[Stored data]
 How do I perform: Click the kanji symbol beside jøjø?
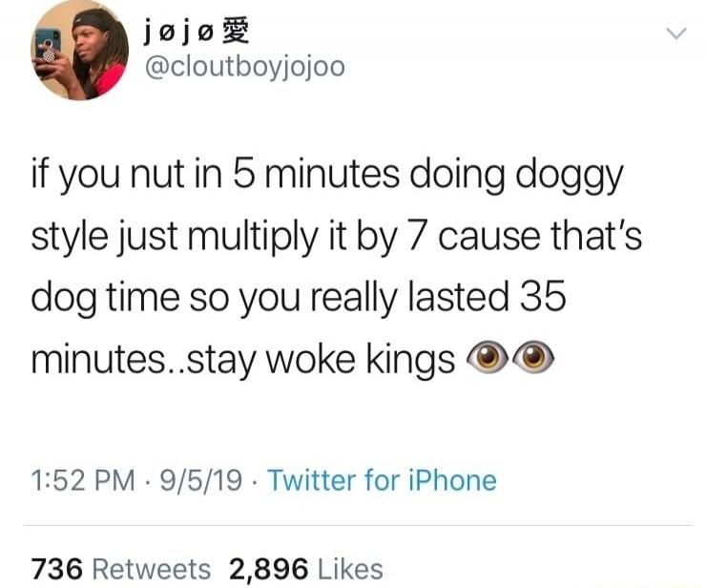pyautogui.click(x=236, y=32)
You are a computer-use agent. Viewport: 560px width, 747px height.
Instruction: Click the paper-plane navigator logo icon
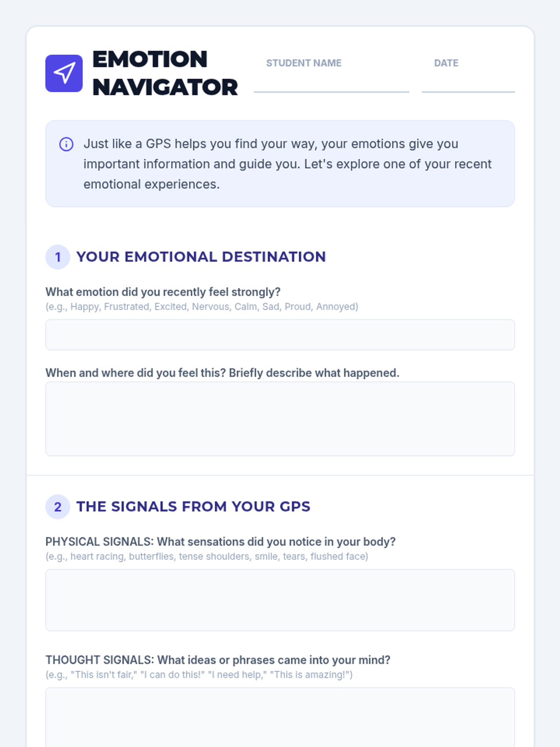(x=64, y=73)
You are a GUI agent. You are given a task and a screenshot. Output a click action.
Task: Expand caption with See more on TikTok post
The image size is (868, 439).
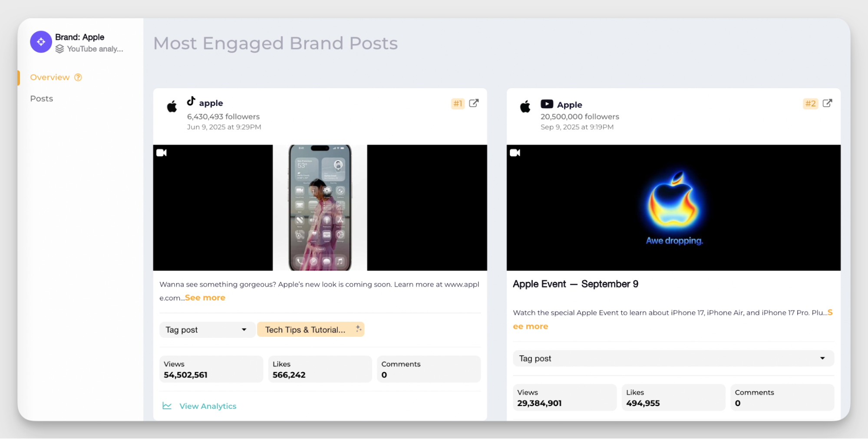(205, 298)
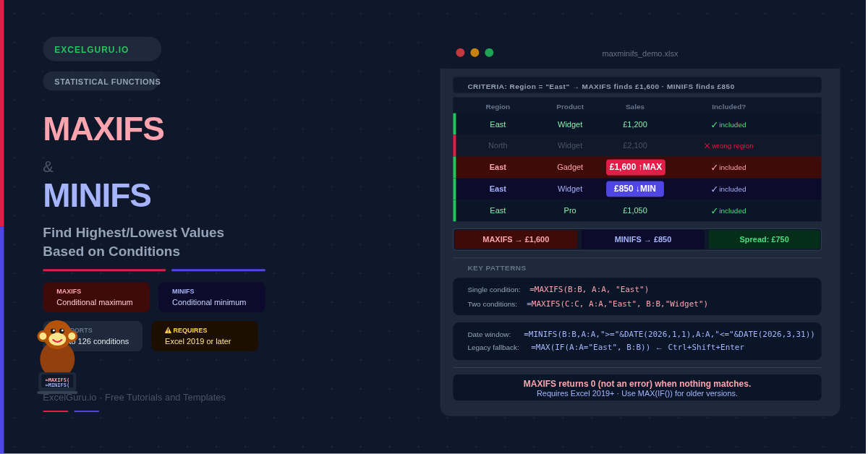Click the two conditions MAXIFS formula
The width and height of the screenshot is (868, 454).
(x=617, y=304)
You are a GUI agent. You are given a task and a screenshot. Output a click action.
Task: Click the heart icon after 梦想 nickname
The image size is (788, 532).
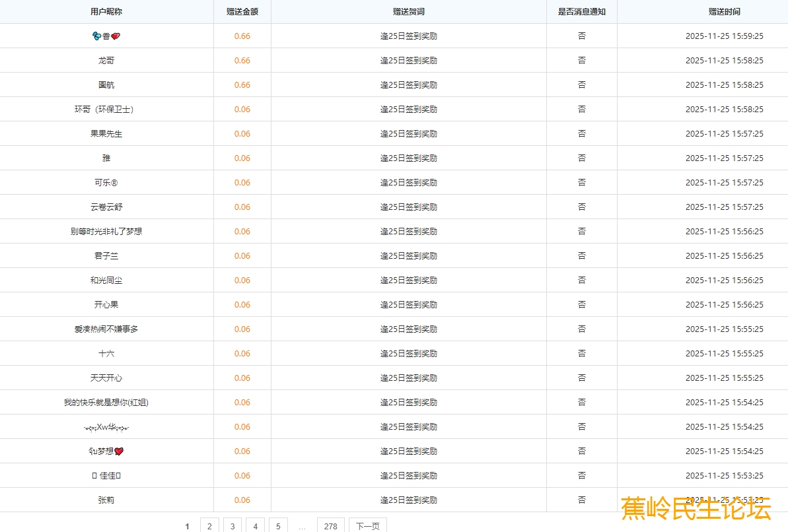point(119,451)
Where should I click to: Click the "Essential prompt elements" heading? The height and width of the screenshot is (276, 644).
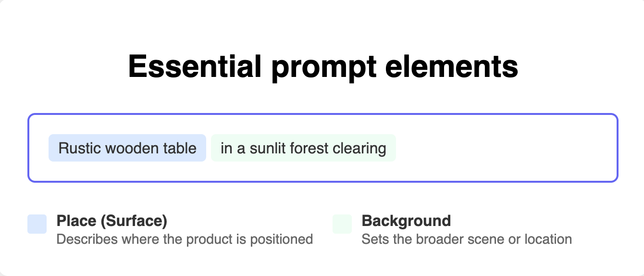click(x=323, y=66)
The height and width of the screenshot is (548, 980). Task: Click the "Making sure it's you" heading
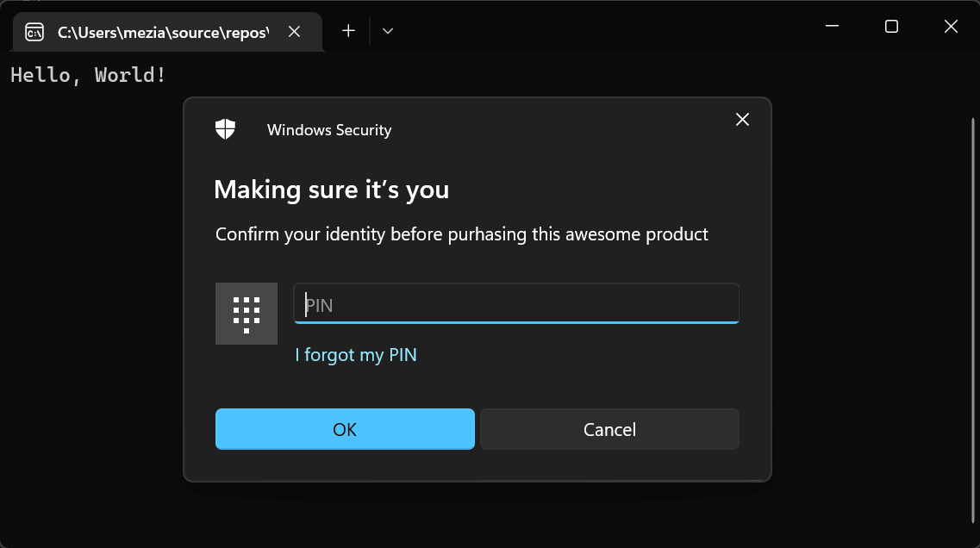(x=332, y=190)

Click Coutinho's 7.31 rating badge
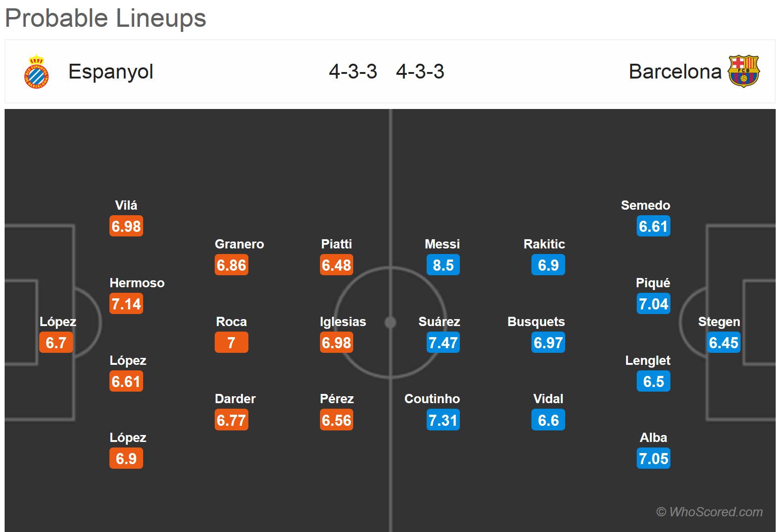443,420
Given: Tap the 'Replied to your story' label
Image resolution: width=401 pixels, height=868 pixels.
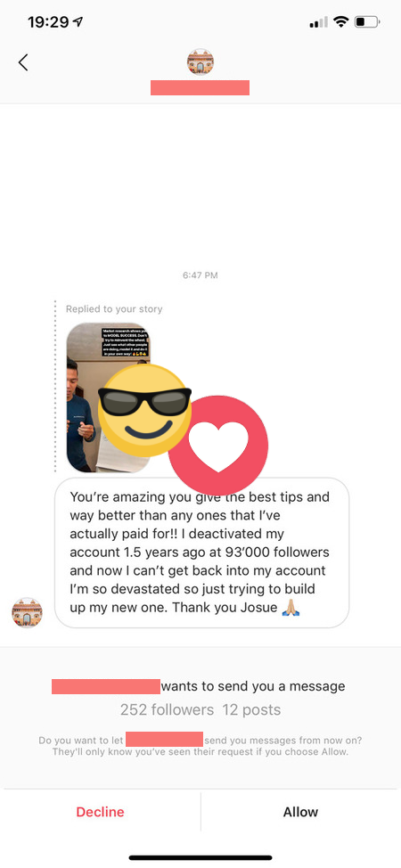Looking at the screenshot, I should click(x=114, y=309).
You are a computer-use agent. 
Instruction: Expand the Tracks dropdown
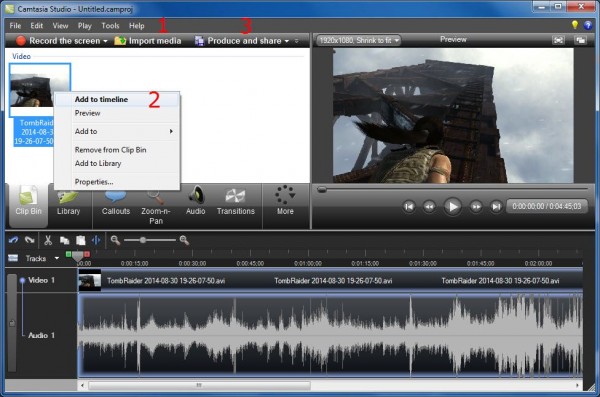(57, 258)
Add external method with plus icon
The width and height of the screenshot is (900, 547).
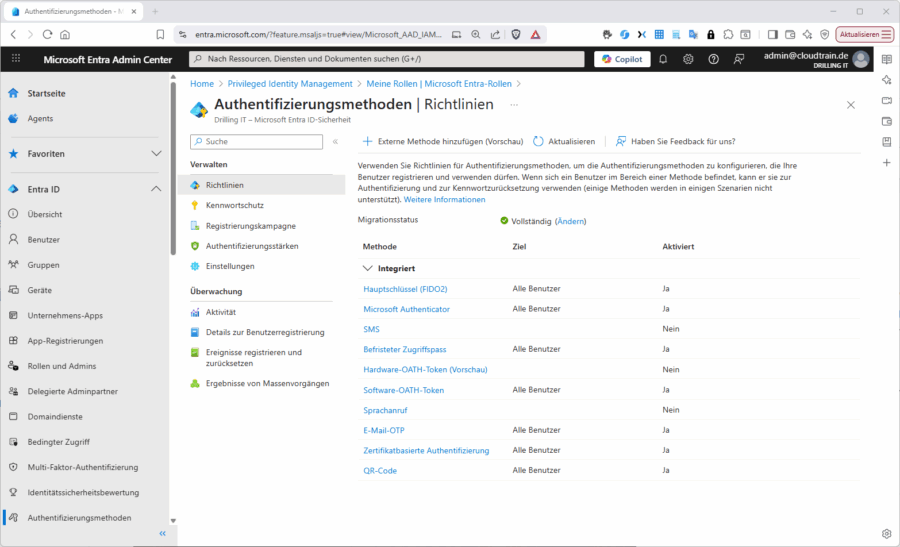pyautogui.click(x=367, y=142)
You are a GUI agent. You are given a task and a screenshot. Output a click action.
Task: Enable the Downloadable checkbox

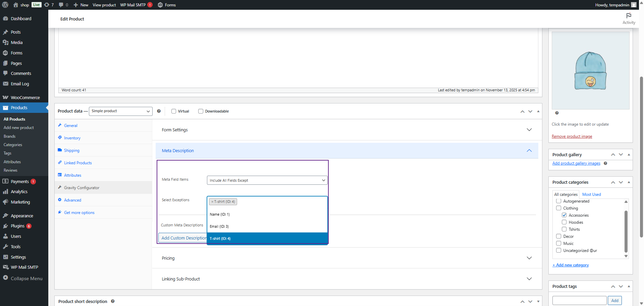(x=201, y=111)
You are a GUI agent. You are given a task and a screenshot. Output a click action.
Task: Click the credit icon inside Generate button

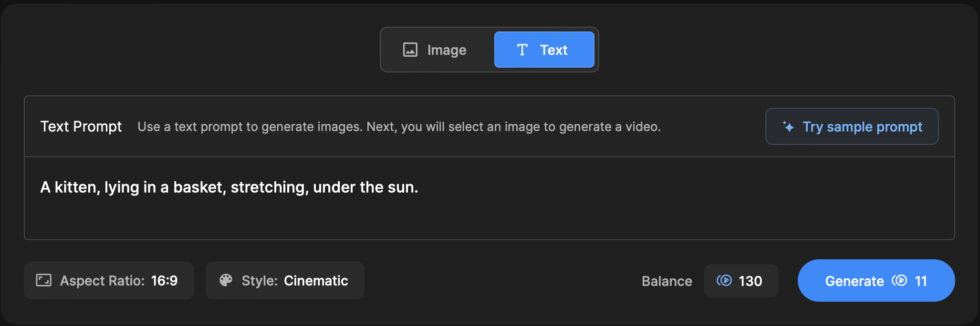(x=899, y=281)
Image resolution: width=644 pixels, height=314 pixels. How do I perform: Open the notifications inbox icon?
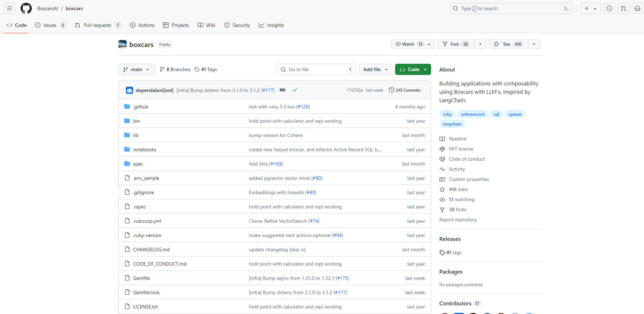pyautogui.click(x=637, y=8)
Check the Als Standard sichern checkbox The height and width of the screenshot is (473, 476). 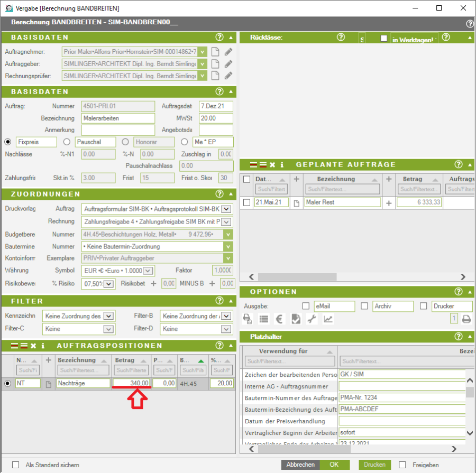[15, 465]
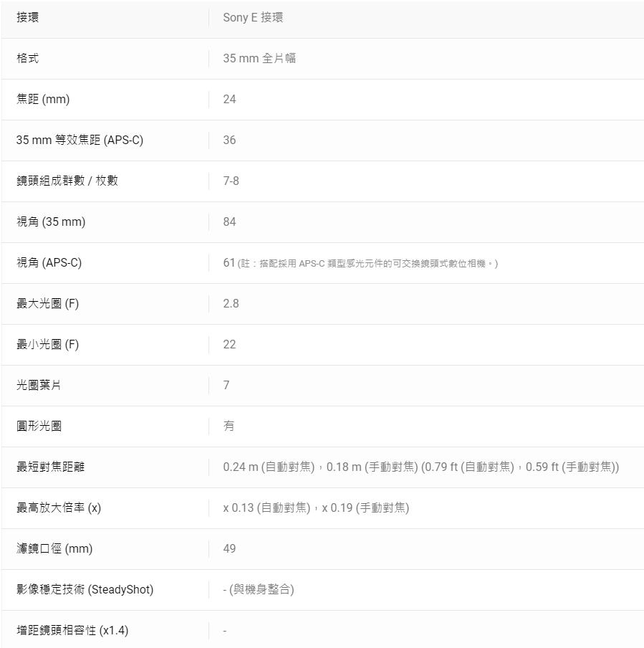Select the angle of view value 84
This screenshot has width=644, height=648.
229,221
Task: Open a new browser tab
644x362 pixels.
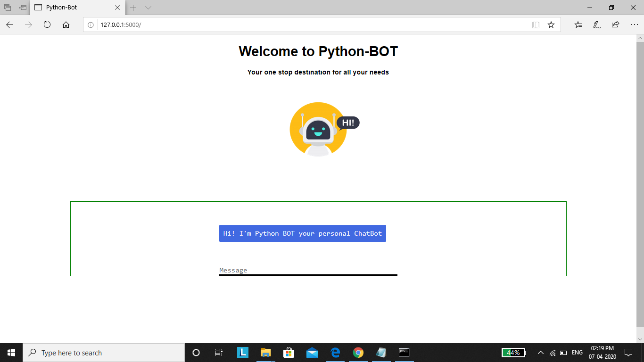Action: (x=133, y=8)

• **Aim of the task**
Whenever the word "with" shows up in a line of the entries, list that line.

• **Result of the exercise**
Task: Expand caption with See more on TikTok post
Add external method with plus icon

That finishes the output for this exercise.